For the data to be migrated into a database, the construction of the database and its relevant tables are necessary steps to be completed. Two data tables are created within the single database that will be used, with their table structure following the metadata details that was present after the standardisation of data completed in the previous step. The partial structure of both tables, because the entire table would take up lots of space in this report to its massive amount of data fields, is being provided in Figure 5 with field “AWB” (Waybill Number) as the Primary Key identifying a single shipment. The Entity Relationship Diagram of the constructed database is shown as below.

Anly4821718t2g14ERDiagramV.2.png


The migration of the data from both OPMS and ODD on its different file sources (.mdb, .xlsx) was all done in the innate Export & Import Wizard by Microsoft SQL Server. This method was chosen because it supports various commonly file types used as data sources file types, requires no custom scripting and has no integration issues with the database (MSSQL). The variety of file types supported for importing data sources not only include sources from other SQL and Microsoft Database related servers, but also Microsoft Access Files (including Jet Engine), Excel Workbooks (.xlsx) and any kinds of Flat-file source which includes Comma-Separated Values (.csv), Tab-Separated Values (.tsv), Plain Text Files (.txt) and many more. The last advantage of the mentioned import method is that instructions are provided by Microsoft which means no in-depth training is required to perform importing, which is a benefit for many users who could be non-technical although database administrators are usually well trained in the field.

Migrating huge sizes of data from file-based sources into a single centralised database proved some challenge, its long migration time due to huge datasets, especially when data are stored in separate data files. On top of that, having to make multiple changes of the same type of issue because of data being stored into separate files makes the migration process extremely tedious. Another issue for importing data into Microsoft SQL Server is that if any issue happens during the data importing process, the server does not rollback the state of the database on its own, which means data rows inserted before the error occurrence would remain in the database. This issue could lead to potential problems of duplication of data, which could be avoided, by removing the already inserted columns manually or perform a database-wide data cleaning afterwards with the aim of removing duplicate data rows.

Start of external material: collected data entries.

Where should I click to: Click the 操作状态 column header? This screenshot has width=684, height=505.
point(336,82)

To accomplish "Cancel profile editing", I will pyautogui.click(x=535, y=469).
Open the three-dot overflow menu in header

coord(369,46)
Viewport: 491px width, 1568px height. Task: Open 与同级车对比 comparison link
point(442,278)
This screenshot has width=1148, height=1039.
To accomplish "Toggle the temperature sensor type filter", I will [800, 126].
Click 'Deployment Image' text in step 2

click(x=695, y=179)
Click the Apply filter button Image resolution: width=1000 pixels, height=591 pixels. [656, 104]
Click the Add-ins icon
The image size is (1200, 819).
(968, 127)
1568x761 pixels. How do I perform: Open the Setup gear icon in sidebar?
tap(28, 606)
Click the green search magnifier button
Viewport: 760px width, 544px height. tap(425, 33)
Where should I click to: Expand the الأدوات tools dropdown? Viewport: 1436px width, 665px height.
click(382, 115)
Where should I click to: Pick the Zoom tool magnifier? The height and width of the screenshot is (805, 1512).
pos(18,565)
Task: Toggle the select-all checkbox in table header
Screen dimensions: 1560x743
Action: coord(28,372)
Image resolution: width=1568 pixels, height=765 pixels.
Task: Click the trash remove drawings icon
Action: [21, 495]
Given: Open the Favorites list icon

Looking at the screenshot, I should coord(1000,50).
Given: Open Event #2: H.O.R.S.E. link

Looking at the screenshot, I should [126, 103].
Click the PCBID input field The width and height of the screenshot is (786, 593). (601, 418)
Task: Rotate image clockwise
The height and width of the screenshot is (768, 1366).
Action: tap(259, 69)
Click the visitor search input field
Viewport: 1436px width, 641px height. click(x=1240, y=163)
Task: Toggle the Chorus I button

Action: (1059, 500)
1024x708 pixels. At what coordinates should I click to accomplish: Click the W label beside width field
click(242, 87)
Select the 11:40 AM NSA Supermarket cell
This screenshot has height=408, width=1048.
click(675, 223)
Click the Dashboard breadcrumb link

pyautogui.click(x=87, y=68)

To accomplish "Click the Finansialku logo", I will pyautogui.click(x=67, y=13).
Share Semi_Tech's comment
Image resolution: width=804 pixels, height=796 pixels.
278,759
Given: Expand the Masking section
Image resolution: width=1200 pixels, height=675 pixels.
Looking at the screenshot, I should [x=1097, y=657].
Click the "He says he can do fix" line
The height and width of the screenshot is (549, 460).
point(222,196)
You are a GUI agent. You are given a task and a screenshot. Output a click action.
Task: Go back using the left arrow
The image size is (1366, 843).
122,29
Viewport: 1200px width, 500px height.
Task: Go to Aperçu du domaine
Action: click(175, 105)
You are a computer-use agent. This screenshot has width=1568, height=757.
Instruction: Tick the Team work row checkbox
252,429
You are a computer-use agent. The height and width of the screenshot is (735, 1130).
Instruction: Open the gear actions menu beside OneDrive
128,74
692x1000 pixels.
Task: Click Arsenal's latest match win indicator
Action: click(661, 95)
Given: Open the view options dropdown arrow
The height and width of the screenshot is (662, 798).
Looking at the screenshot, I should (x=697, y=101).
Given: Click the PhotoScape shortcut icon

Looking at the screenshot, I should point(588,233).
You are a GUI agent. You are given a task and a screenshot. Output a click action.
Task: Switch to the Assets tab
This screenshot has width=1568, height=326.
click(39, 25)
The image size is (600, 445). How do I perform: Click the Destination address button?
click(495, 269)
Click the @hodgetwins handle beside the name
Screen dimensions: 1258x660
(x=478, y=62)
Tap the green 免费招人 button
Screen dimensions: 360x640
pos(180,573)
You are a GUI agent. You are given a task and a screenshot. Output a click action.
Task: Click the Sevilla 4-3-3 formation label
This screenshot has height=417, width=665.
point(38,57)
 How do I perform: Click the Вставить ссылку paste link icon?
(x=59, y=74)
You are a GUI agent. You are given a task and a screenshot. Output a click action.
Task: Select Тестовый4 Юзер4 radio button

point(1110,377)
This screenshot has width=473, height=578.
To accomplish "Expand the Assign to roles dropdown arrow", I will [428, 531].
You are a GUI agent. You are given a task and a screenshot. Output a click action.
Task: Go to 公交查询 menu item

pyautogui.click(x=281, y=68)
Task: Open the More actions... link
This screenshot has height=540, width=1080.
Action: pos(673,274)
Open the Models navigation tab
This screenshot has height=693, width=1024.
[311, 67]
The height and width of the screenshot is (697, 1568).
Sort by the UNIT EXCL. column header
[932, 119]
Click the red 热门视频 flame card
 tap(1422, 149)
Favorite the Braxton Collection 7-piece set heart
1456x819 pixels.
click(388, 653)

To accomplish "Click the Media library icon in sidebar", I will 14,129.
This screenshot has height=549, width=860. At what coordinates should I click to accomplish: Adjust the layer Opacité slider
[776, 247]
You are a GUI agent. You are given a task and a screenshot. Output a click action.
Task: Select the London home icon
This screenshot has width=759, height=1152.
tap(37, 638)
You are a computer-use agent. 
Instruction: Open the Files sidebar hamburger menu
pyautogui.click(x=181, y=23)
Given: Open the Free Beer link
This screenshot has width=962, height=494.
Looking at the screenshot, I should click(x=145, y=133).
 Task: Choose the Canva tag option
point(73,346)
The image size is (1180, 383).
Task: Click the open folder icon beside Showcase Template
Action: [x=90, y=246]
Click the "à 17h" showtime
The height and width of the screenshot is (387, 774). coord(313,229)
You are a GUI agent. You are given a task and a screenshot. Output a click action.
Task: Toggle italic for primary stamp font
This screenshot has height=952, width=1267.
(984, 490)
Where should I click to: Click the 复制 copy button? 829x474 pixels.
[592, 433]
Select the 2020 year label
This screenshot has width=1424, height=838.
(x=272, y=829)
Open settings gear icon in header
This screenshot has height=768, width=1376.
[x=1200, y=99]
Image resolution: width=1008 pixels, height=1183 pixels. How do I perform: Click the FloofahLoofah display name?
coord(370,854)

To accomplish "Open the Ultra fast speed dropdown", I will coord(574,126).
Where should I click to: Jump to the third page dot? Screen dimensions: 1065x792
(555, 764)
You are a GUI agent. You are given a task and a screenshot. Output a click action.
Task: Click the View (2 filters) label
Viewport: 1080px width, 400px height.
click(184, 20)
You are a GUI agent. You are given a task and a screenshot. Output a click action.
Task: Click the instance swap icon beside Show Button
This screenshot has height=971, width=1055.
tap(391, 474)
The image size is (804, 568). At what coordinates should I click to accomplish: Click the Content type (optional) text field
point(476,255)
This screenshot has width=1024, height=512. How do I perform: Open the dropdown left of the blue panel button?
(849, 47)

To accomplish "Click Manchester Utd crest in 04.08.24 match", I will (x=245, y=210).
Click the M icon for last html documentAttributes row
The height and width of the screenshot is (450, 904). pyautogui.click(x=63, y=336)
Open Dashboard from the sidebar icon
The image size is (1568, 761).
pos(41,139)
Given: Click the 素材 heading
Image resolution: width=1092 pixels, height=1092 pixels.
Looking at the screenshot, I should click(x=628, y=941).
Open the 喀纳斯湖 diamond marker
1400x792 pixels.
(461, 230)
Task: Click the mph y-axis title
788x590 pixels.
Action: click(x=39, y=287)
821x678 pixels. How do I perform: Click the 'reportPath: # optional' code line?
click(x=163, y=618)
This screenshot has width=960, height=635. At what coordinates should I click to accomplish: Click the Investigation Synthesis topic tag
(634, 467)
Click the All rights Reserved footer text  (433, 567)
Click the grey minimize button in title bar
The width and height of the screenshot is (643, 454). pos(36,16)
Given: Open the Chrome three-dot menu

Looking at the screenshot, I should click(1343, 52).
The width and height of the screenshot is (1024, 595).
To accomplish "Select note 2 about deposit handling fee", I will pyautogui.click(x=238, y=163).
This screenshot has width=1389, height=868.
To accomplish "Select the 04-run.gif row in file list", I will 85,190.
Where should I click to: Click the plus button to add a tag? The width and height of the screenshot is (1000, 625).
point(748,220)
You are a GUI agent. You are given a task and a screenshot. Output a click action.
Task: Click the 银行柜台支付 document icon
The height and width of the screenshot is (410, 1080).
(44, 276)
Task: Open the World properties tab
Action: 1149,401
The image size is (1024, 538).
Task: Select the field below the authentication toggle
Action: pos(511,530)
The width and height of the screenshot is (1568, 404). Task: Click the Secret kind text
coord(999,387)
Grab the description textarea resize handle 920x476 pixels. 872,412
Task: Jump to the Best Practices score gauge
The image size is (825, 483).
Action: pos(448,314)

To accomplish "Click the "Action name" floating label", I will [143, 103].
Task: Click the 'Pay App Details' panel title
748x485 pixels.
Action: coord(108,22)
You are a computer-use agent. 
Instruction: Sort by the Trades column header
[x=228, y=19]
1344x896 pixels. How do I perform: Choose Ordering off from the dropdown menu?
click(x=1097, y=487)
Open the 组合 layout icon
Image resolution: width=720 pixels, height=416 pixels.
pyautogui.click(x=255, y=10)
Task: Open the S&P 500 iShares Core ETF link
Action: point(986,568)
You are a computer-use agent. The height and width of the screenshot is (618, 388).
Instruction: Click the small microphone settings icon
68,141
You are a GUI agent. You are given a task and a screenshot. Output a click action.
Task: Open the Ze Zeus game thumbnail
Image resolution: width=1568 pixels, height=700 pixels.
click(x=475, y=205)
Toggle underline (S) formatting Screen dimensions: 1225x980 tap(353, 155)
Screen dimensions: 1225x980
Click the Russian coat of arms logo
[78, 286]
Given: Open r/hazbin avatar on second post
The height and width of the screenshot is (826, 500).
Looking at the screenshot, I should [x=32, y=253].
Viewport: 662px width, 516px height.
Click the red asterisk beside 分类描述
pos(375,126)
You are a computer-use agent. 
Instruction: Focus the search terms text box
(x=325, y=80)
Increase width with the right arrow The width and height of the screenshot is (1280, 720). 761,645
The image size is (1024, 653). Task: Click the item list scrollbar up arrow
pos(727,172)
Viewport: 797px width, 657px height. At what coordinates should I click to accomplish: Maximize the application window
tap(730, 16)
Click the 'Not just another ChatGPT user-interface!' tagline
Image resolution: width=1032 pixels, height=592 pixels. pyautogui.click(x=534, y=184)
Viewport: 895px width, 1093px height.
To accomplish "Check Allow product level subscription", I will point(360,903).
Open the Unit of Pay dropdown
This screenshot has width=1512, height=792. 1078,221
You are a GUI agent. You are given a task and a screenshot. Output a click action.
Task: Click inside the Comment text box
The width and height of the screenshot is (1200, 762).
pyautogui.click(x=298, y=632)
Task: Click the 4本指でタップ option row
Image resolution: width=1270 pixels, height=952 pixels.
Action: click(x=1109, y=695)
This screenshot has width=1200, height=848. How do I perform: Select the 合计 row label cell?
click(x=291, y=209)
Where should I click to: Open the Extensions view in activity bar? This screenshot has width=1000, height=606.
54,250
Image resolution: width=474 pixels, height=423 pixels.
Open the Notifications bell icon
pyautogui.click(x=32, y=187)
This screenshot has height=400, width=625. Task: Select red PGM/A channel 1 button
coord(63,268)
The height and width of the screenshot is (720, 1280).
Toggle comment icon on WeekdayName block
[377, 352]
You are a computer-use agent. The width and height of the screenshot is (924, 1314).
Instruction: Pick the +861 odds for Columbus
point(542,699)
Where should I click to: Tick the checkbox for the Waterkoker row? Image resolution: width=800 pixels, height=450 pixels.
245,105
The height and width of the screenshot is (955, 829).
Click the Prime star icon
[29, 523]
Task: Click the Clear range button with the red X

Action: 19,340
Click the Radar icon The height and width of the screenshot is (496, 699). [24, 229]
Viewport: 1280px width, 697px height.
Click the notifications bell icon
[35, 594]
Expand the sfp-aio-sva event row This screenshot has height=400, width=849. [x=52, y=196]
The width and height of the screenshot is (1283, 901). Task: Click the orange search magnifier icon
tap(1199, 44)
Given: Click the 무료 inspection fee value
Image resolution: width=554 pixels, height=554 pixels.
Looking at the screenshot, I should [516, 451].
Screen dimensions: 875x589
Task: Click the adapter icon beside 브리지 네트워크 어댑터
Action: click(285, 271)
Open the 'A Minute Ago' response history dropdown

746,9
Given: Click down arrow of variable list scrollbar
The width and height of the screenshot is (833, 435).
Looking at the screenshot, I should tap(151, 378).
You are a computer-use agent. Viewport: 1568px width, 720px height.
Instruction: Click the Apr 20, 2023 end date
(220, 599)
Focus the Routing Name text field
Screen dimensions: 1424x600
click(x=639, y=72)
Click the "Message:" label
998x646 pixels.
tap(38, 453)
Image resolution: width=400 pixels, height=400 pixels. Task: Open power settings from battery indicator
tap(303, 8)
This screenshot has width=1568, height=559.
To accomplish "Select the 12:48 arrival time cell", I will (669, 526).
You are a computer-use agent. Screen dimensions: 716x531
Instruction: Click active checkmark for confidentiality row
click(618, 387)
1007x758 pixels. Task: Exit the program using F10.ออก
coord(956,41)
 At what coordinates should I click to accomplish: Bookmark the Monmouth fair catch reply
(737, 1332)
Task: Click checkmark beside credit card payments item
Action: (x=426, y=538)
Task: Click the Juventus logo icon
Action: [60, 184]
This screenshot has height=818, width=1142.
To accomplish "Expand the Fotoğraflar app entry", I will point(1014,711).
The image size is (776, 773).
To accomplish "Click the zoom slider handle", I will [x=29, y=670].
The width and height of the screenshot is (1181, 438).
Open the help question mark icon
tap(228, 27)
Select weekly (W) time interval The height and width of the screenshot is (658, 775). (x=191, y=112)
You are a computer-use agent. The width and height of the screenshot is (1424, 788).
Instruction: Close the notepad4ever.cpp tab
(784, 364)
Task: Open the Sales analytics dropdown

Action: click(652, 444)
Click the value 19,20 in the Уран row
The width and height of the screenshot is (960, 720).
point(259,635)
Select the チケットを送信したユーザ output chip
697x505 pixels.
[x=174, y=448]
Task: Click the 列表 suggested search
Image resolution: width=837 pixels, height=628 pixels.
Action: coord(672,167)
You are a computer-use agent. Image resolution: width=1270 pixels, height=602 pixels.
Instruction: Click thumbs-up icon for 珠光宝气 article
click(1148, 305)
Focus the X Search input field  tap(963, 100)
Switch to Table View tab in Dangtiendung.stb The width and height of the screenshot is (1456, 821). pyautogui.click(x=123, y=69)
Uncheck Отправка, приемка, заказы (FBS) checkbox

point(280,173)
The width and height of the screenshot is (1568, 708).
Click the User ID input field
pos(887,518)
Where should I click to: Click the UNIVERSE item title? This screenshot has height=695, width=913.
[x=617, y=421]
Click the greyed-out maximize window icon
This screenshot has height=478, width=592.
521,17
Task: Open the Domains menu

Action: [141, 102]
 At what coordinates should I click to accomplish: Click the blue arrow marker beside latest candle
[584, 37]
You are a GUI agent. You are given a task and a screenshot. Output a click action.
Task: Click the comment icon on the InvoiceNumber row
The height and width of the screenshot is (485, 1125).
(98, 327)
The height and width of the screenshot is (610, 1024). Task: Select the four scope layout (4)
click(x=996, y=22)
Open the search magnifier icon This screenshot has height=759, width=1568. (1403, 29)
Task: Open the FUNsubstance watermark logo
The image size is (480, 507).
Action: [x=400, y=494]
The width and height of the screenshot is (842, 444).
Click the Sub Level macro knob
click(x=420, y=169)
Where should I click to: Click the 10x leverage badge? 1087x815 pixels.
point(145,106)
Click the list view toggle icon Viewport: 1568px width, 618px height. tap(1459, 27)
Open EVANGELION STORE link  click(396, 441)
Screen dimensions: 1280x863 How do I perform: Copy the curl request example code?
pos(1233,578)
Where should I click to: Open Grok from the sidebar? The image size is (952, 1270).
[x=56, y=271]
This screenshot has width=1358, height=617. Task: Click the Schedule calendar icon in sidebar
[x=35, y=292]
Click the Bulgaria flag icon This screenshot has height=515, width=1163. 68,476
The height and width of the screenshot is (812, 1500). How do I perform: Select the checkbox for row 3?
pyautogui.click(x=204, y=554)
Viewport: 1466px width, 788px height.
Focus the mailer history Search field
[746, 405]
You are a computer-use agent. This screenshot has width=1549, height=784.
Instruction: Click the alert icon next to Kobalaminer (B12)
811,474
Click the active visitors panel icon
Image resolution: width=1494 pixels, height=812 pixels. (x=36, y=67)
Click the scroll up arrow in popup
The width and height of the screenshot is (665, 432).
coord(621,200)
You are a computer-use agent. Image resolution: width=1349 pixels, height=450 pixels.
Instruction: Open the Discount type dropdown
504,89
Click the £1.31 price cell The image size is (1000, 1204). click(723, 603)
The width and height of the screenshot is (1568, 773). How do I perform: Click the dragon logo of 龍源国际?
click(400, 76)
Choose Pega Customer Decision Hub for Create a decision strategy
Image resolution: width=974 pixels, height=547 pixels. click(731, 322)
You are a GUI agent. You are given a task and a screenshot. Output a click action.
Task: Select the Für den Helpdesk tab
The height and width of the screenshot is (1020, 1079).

Conclusion & Learning Points

Although a dataset might come from the same source, but the underlying data could possess slight differences from each other. When performing data standardization and cleaning, it is unwise that any dataset from the same source is already cleaned and without problems. In data analytical work, there is still a requirement to explore and fully understand the data.

From this project, we learnt about the complexity of handling large datasets (standardizing, data insertion, data storage, database performance, data retrieval, data cleaning), as this is the first project that we handled datasets of this scale where in previous projects we have never encountered any dataset greater than 2 GB. This required us to not only think about getting the database, report or dashboard to run results as intended but also to ensure that it runs within a reasonable amount of time.

During the progress of the project, we have been hit with a reality that there are communication gaps between IT and business users when we faced issues sometimes to convey the value of our work to our sponsor, who is from a non-technical background. We realised that, without the ability to translate technical information into ways where non-technical personnel would be able to understand, all the work done will be in vain. As Analytics graduates in training, we need to display our multidisciplinary understanding and apply it into the work we perform.